Ma in questa ridda di reazioni agli sviluppi della vicenda c’è anche il bonus track.
È una lettera aperta trasmessa da Roberto Campagnolo, nella veste di “cittadino informato di Bassano del Grappa”, al presidente di Etra Flavio Frasson dopo le dichiarazioni di quest’ultimo riportate nel comunicato stampa trasmesso ieri dalla società multiutility.
Campagnolo, già componente del consiglio di sorveglianza di Etra, si dichiara “stupito e incredulo” per le parole di Frasson nei confronti dei residenti contrari al progetto di via Cogo.

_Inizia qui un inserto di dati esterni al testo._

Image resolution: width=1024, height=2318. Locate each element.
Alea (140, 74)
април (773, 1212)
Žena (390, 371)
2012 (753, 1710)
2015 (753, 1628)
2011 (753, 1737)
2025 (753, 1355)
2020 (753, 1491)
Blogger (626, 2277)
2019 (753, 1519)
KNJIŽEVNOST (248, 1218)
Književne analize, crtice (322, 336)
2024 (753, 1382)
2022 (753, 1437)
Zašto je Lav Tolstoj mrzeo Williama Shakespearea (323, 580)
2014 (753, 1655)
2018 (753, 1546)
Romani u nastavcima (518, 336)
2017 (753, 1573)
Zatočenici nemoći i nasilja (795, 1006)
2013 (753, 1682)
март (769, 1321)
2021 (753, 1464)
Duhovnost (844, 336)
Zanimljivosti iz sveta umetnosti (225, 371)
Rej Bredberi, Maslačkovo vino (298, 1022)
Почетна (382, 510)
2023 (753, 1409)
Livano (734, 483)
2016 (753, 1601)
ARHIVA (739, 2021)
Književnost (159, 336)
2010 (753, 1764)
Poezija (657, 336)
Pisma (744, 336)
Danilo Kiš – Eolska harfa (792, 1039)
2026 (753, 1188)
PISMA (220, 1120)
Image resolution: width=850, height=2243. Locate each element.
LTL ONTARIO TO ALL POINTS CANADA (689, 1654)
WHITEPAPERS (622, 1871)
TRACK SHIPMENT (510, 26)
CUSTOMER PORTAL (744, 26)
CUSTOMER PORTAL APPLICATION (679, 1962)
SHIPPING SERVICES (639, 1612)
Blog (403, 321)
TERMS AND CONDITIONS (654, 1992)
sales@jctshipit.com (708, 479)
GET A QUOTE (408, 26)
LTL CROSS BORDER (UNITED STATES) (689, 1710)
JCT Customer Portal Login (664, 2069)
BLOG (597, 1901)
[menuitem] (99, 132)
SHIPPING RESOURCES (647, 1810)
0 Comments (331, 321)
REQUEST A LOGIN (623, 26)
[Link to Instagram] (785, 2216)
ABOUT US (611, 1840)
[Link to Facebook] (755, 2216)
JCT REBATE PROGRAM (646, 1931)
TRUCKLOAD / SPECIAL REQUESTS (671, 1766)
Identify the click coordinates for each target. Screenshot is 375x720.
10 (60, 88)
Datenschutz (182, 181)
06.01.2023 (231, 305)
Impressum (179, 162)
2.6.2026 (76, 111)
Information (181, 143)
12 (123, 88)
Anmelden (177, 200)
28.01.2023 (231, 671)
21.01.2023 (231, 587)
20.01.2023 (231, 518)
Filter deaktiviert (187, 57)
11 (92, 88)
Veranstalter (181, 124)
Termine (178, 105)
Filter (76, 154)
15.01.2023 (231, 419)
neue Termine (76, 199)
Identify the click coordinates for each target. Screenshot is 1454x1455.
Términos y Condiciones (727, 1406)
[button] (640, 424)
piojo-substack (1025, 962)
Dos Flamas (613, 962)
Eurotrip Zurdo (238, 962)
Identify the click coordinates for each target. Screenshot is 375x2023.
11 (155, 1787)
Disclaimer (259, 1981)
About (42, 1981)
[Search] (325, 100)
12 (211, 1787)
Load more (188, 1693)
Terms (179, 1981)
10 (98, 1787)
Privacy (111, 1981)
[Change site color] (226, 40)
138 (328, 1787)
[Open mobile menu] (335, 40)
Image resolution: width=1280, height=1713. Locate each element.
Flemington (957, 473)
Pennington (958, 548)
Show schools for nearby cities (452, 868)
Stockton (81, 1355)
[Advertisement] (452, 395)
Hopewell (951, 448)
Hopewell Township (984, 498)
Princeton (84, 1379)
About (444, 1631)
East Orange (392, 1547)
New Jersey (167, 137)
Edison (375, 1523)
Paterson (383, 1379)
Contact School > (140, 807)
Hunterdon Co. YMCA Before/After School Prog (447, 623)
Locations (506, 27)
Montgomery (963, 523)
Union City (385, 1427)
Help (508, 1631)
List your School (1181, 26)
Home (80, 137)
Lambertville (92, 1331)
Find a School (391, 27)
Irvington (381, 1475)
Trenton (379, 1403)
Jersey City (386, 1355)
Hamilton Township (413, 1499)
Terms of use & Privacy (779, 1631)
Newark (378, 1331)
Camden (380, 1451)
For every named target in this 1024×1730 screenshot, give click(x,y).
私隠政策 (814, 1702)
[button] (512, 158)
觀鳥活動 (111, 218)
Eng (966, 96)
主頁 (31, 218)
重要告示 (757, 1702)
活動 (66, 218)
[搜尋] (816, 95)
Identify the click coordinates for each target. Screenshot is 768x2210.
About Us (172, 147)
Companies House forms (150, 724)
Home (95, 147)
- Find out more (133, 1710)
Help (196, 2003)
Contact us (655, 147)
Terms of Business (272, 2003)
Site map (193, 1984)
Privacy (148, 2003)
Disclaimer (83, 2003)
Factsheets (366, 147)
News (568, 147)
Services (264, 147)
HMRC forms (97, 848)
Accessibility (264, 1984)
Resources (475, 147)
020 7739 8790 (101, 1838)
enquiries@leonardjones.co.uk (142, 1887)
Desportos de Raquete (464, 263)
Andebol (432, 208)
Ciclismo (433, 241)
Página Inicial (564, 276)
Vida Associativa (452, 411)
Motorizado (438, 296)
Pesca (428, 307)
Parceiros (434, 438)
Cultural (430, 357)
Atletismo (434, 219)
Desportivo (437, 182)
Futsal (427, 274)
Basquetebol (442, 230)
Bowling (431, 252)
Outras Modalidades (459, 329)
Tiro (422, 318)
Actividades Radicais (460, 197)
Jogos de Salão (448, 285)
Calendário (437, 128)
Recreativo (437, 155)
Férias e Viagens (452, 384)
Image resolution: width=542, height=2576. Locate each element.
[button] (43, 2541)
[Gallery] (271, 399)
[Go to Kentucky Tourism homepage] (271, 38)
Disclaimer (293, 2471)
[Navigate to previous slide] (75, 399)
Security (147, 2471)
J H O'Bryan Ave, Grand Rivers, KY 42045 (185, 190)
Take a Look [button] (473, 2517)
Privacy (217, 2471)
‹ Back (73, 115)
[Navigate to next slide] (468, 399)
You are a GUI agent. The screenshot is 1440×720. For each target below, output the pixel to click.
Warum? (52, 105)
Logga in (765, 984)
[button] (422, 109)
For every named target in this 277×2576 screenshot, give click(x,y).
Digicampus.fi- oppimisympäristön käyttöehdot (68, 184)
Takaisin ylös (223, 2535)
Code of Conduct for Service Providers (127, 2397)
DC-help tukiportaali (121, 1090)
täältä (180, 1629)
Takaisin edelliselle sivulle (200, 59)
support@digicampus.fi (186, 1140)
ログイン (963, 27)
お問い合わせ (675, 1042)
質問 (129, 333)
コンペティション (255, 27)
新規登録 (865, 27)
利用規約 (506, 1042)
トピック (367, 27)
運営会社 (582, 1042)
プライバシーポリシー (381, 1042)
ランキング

“È sbagliato che lei abbia scelto di etichettare come “sindrome NIMBY” l'opposizione di cittadini attenti a tutelare gli spazi verdi del proprio quartiere - scrive il consigliere comunale -. Il termine “egoismo” e “incompetenti” usato per descrivere le preoccupazioni dei residenti di San Vito è particolarmente offensivo e inappropriato, in quanto sottintende una mancanza di considerazione per il bene comune.”
“Le sue opinioni - incalza Campagnolo rivolgendosi a Frasson - sono autorevoli tanto quanto quelle dei cittadini di Bassano del Grappa, visto che lei diventa presidente di Etra per evidenza di un accordo politico tra la maggioranza dei sindaci dei Comuni in quota Lega, coincidenza vuole della stessa corrente politica dell’attuale sindaco di Bassano del Grappa Nicola Finco che non più tardi di qualche settimana fa prometteva ascolto, incontri con i cittadini e con Etra per trovare soluzioni.”
“Ieri - aggiunge lo scrivente - sono arrivate senza nessun preavviso le ruspe accompagnate dalle forze dell'ordine: ipocrisia senza precedenti da parte dell'amministrazione comunale di Bassano del Grappa che sta scaricando le colpe tutte su Etra.”
“Invito Etra e lei personalmente, l’amministrazione comunale di Bassano del Grappa a rivedere il proprio approccio, fermando i lavori in corso e avviando un dialogo costruttivo con i cittadini di San Vito - è il passaggio conclusivo della lettera aperta di Campagnolo a Frasson -. Solo attraverso la collaborazione e il rispetto reciproco possiamo raggiungere soluzioni che siano veramente vantaggiose per tutti e salvaguardare Etra nel suo valore aggiunto di società di servizi territoriale pubblica.”
Non c’è che dire: l’ecopiazzola a San Vito sta suscitando vasta eco.